■ Qué hacer:
Haz una lista de todas las personas que se mencionan por su nombre en el texto de origen, escritas tal como aparecen.

■ Texto de origen:
---

LAS METÁFORAS Y LA LECTURA FÁCIL

 Una breve reflexión a propósito de la lectura de El curioso incidente del perro a medianoche, de Mark Haddon
                                                                                    
En 2004, un año después de que apareciera el original inglés, editorial Salamandra publicaba este inteligente libro –Premio Whitbread- que ha resultado un éxito tanto de crítica como de ventas. Su autor, Mark Haddon, que ha dedicado buena parte de sus esfuerzos a escribir libros para niños y jóvenes, demuestra con esta novela que las fronteras entre la literatura juvenil y la de adultos cada vez son más permeables.
El protagonista, un chico de quince años, se presenta así: “Me llamo Christopher John Francis Boone. Me sé todos los países del mundo y sus capitales y todos los números primos hasta el 7.507.” A continuación, traza dos dibujos de rasgos sumamente simples y explica que su profesora Siobhan tuvo que enseñarle que uno de ellos significaba “triste” y el otro “contento”, pues él no comprendía por sí mismo algo tan sencillo.

---

■ Datos:

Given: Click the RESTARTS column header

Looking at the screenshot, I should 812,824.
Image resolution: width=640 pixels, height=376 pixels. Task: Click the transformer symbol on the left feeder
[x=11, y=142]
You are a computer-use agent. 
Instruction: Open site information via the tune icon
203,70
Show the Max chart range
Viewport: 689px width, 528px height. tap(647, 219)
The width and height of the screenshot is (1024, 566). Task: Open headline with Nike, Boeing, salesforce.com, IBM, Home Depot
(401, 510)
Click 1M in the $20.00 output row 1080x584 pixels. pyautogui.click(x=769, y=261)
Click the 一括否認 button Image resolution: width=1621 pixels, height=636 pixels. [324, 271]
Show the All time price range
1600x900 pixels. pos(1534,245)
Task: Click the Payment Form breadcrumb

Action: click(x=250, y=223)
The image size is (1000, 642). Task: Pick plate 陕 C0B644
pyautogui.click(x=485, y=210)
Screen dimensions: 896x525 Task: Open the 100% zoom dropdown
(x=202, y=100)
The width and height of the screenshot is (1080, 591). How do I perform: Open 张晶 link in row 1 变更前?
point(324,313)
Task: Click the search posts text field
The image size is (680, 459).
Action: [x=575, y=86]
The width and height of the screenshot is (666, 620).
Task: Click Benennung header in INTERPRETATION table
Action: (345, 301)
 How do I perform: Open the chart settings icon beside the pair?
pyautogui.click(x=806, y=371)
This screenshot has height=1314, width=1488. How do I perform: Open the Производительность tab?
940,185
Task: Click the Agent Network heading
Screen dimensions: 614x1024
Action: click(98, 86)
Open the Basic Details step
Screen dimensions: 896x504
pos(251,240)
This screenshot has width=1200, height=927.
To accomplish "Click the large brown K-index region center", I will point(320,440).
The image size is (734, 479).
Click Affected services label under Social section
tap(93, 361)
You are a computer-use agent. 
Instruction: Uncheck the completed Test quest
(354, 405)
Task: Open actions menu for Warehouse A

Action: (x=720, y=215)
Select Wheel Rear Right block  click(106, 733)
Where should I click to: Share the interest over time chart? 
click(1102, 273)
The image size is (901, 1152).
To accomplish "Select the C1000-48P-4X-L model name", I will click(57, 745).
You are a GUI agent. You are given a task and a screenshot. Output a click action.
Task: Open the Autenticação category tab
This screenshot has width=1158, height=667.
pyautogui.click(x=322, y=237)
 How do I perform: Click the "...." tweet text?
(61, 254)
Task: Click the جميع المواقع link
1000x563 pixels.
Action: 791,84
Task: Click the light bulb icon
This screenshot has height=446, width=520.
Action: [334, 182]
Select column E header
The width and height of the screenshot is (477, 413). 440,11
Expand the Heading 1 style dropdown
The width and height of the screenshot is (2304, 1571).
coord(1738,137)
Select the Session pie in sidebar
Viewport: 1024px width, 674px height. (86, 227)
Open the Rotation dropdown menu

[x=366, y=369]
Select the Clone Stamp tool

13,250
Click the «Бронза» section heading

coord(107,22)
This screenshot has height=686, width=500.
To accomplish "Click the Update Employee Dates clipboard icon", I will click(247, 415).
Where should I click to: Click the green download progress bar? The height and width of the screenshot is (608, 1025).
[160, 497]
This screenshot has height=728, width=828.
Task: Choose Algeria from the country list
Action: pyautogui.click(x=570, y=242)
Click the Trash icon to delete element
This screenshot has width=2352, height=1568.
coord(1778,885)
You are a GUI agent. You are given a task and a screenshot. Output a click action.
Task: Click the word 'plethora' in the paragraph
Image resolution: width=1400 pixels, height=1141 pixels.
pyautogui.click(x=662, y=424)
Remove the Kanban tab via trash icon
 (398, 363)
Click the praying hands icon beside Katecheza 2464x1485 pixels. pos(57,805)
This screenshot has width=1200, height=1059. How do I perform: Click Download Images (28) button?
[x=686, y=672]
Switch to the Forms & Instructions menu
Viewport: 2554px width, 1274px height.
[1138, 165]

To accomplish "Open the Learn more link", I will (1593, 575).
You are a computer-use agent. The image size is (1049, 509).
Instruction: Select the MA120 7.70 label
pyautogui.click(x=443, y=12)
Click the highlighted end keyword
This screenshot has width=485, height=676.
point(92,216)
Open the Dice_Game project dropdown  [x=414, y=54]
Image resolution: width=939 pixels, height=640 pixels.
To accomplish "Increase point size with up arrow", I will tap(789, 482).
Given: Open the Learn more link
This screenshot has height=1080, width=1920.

---

■ Respuesta:
Mark Haddon
Christopher John Francis Boone
Siobhan